WHAT TO WORK ON: Set down everything from "Orlando, Florida (CNN)" down to "Gov. Nikki Haley." in the news report on Republican governors below, word for word.
==== SOURCE DOCUMENT
Orlando, Florida (CNN) Republican governors said they were “giddy” Tuesday over the prospect of more control of federal education, health care and transportation dollars under a Donald Trump administration.
At the first major gathering of Republicans since Trump’s victory, high-profile governors largely set aside the topic of the President-elect himself. Instead, they said they’re thrilled that the GOP controls both Congress and the White House. And they’re excited about the promotion within their own ranks, with Indiana Gov. Mike Pence set to become vice president.
“I’m just giddy, and if you talk to any of the governors here, we are so excited at the possibility and the opportunities that are going to be here,” said South Carolina Gov. Nikki Haley.
“The idea that now we can start to really govern — I have never known what it’s like to have a Republican president. I can tell you that the last five years, Washington has been the hardest part of my job,” Haley said. “This is a new day.”
Haley added that “one of the things I’m most excited about” is Pence’s election as vice president.
“It’s exciting for the governors to be able to finally say, ‘Yes, we can do this,'” she said.
Wisconsin Gov. Scott Walker credited “big and bold” GOP governors’ reforms with handing the party at least 34 governor’s offices and said it’s “why Donald Trump was able to win on Tuesday.”
========
==== PROVIDED MATERIAL
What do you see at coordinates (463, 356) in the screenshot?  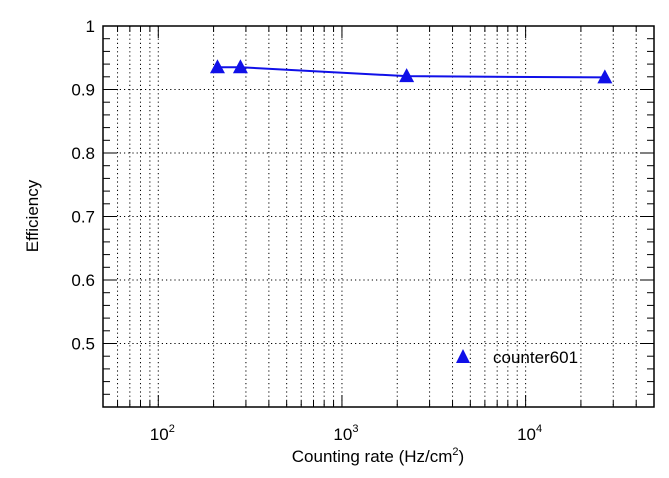 I see `legend-marker-icon` at bounding box center [463, 356].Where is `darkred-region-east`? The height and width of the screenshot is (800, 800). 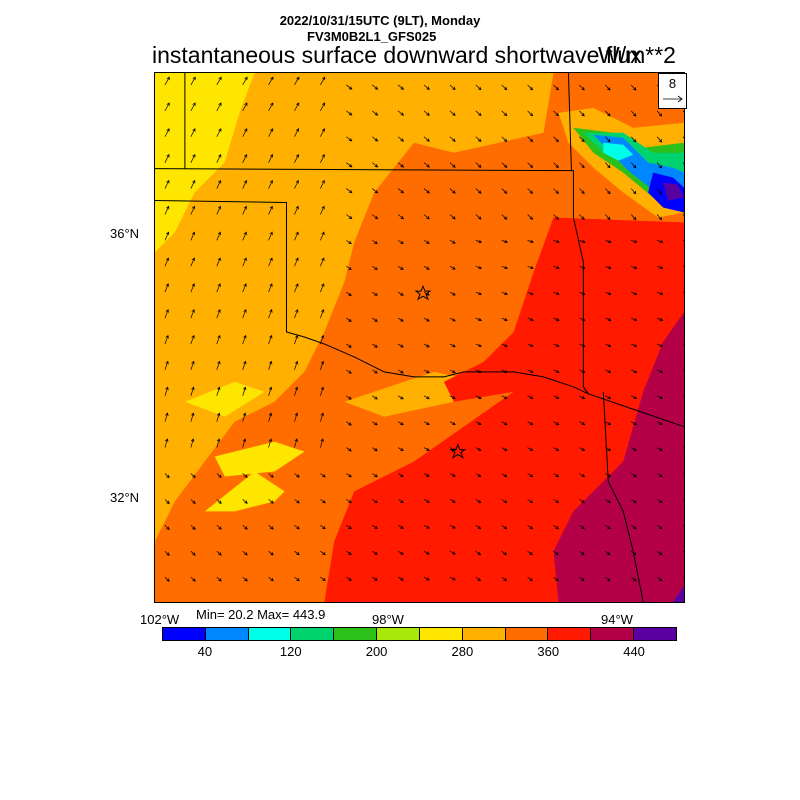 darkred-region-east is located at coordinates (618, 457). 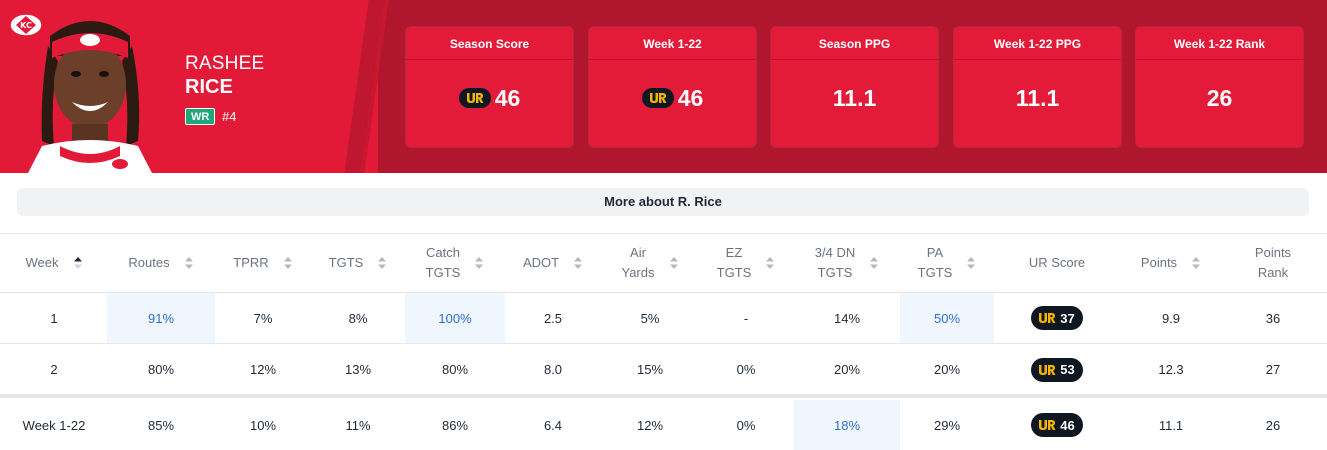 What do you see at coordinates (1057, 370) in the screenshot?
I see `ur-score-badge: 53` at bounding box center [1057, 370].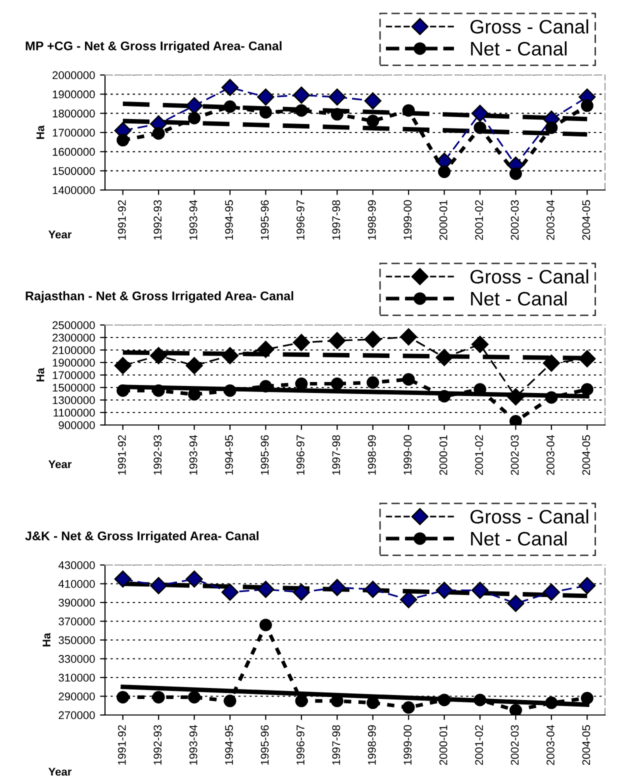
========
EXERCISE SOLUTION:
Orlando, Florida (CNN) Republican governors said they were “giddy” Tuesday over the prospect of more control of federal education, health care and transportation dollars under a Donald Trump administration.
At the first major gathering of Republicans since Trump’s victory, high-profile governors largely set aside the topic of the President-elect himself. Instead, they said they’re thrilled that the GOP controls both Congress and the White House. And they’re excited about the promotion within their own ranks, with Indiana Gov. Mike Pence set to become vice president.
“I’m just giddy, and if you talk to any of the governors here, we are so excited at the possibility and the opportunities that are going to be here,” said South Carolina Gov. Nikki Haley.